▶ TASK GOAL: Go through the entries and transcribe each one exactly, dropping the pictures.

▶ INPUT:

= = =

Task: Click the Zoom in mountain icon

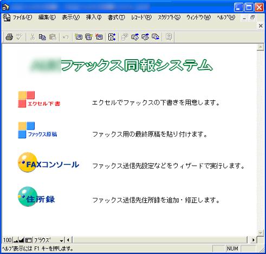Action: point(21,240)
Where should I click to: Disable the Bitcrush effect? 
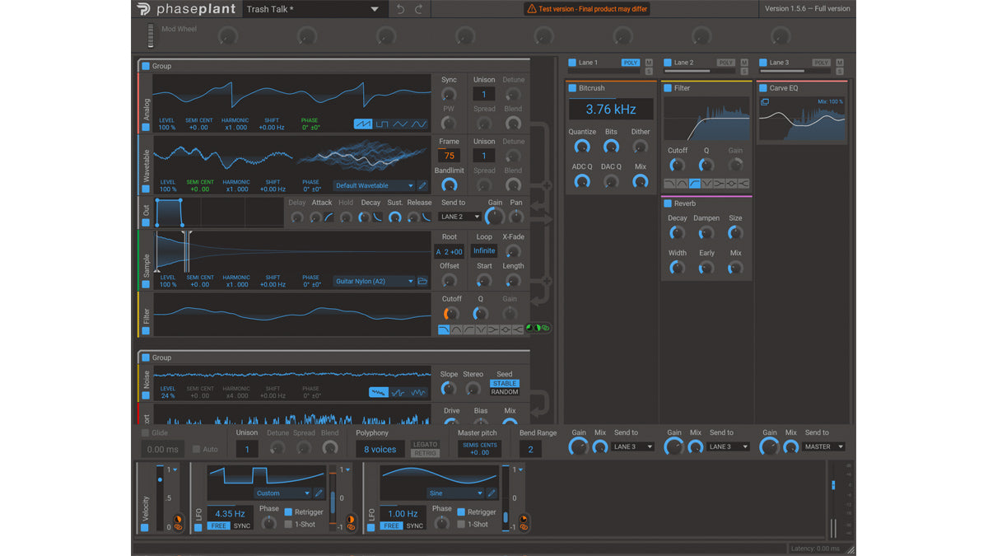(573, 88)
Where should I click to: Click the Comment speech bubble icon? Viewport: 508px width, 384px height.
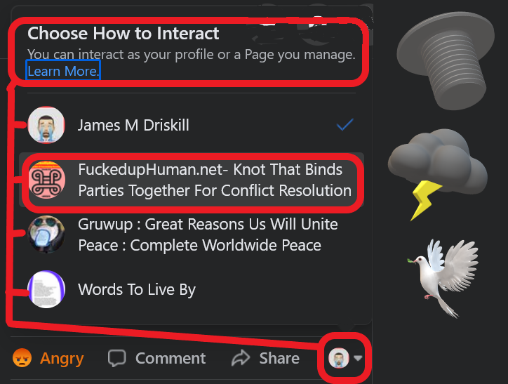tap(116, 358)
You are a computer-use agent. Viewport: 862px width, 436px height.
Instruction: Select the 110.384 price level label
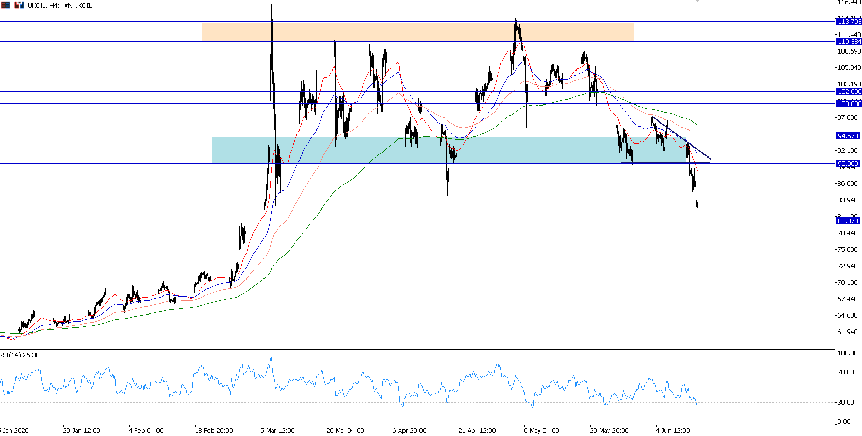[x=849, y=41]

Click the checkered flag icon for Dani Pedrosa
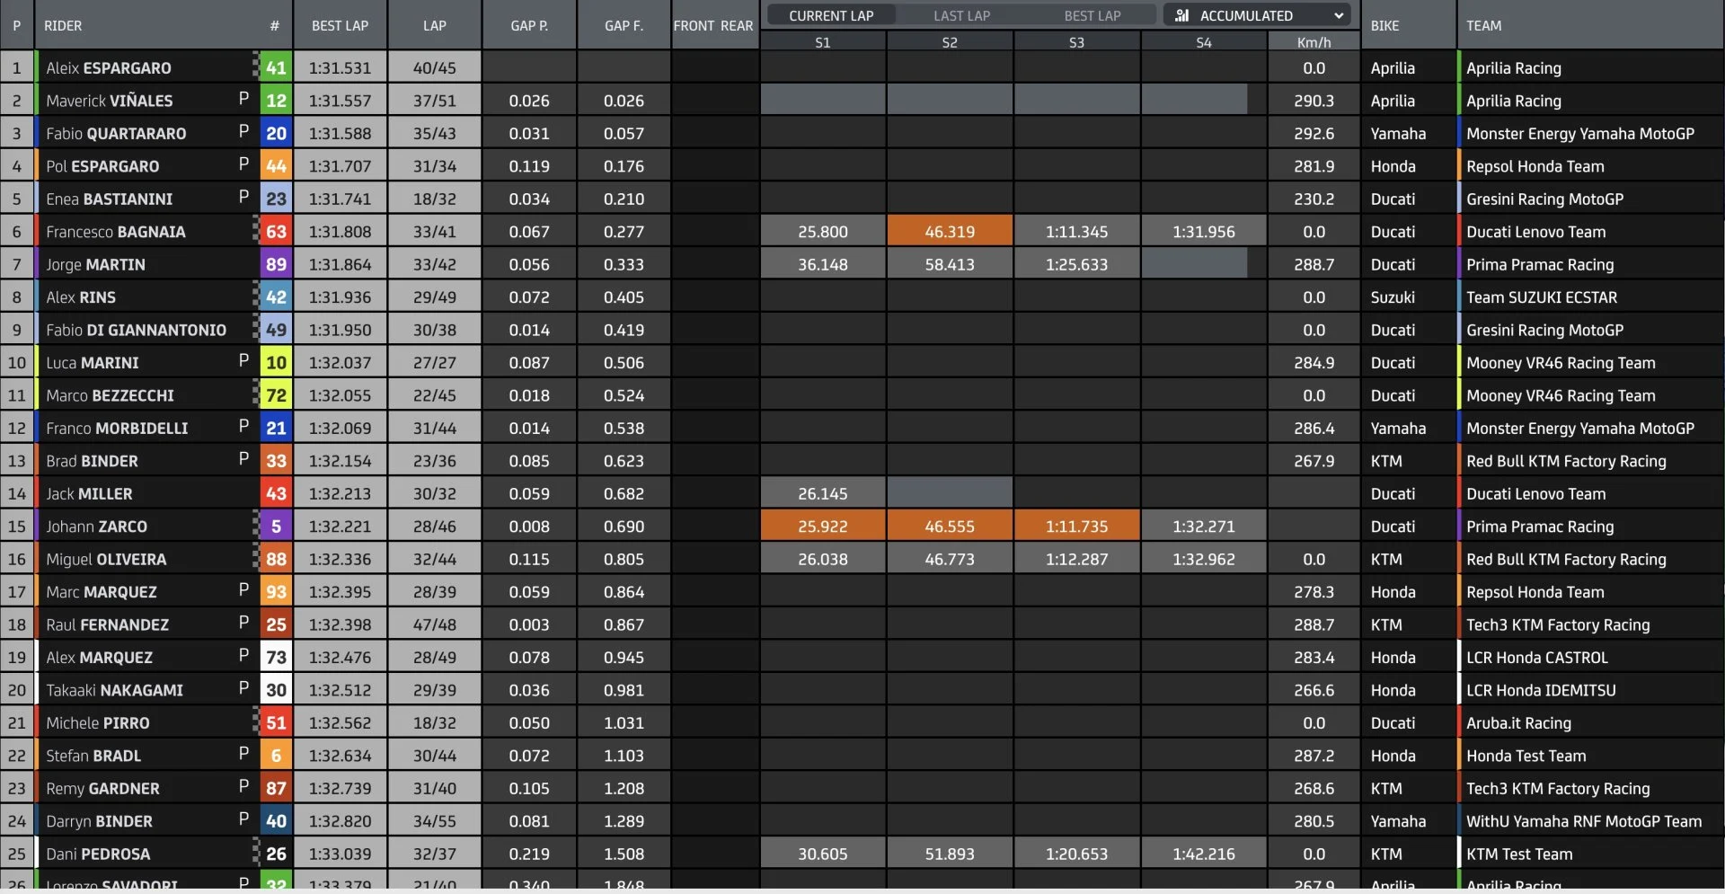pos(255,853)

= = =

▶ EXERCISE OUTPUT:
Task: Click the Zoom in mountain icon

Action: point(21,240)
Where should I click to: Disable the Bitcrush effect? 
(573, 88)
Where should I click to: Click the Comment speech bubble icon? Viewport: 508px width, 384px height.
tap(116, 358)
You are a computer-use agent. Viewport: 862px width, 436px height.
Instruction: Select the 110.384 price level label
[x=849, y=41]

Click the checkered flag icon for Dani Pedrosa
pos(255,853)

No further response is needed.